◆ WORKING DATA ◆
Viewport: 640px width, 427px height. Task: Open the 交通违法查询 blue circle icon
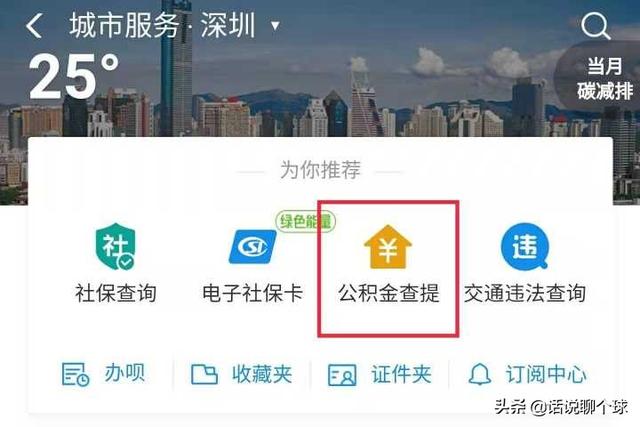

...

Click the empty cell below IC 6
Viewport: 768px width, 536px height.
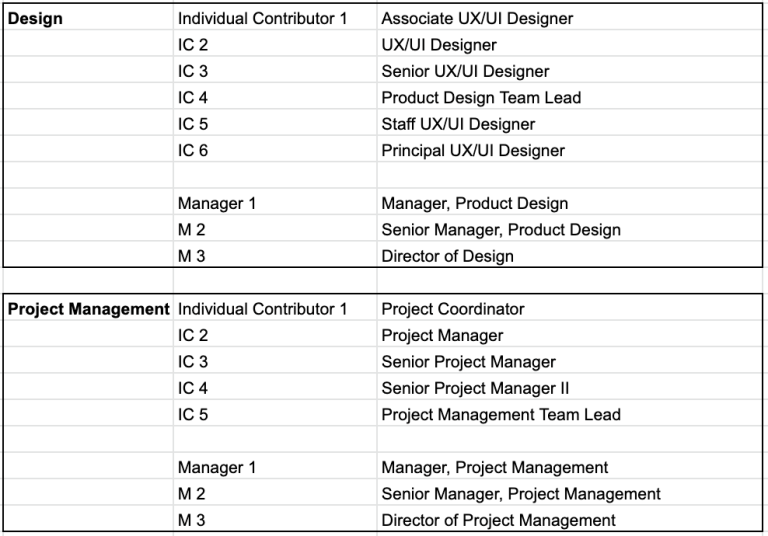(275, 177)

--

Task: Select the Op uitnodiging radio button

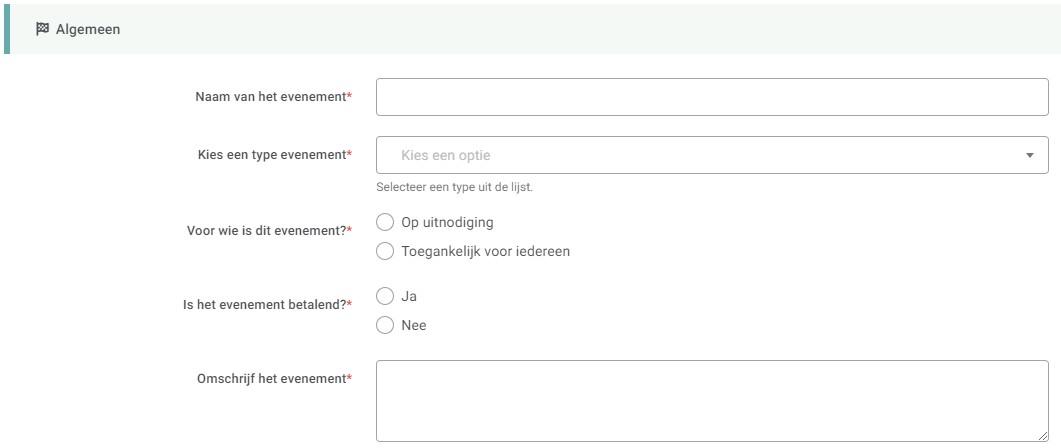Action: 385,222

◆ TO DO ◆
Pull out every line above that contains the string "Task" and copy each one unchanged.

◆ EXERCISE RESULT ◆
Viewport: 640px width, 427px height. Task: Open the 交通违法查询 blue circle icon
Task: Select the Op uitnodiging radio button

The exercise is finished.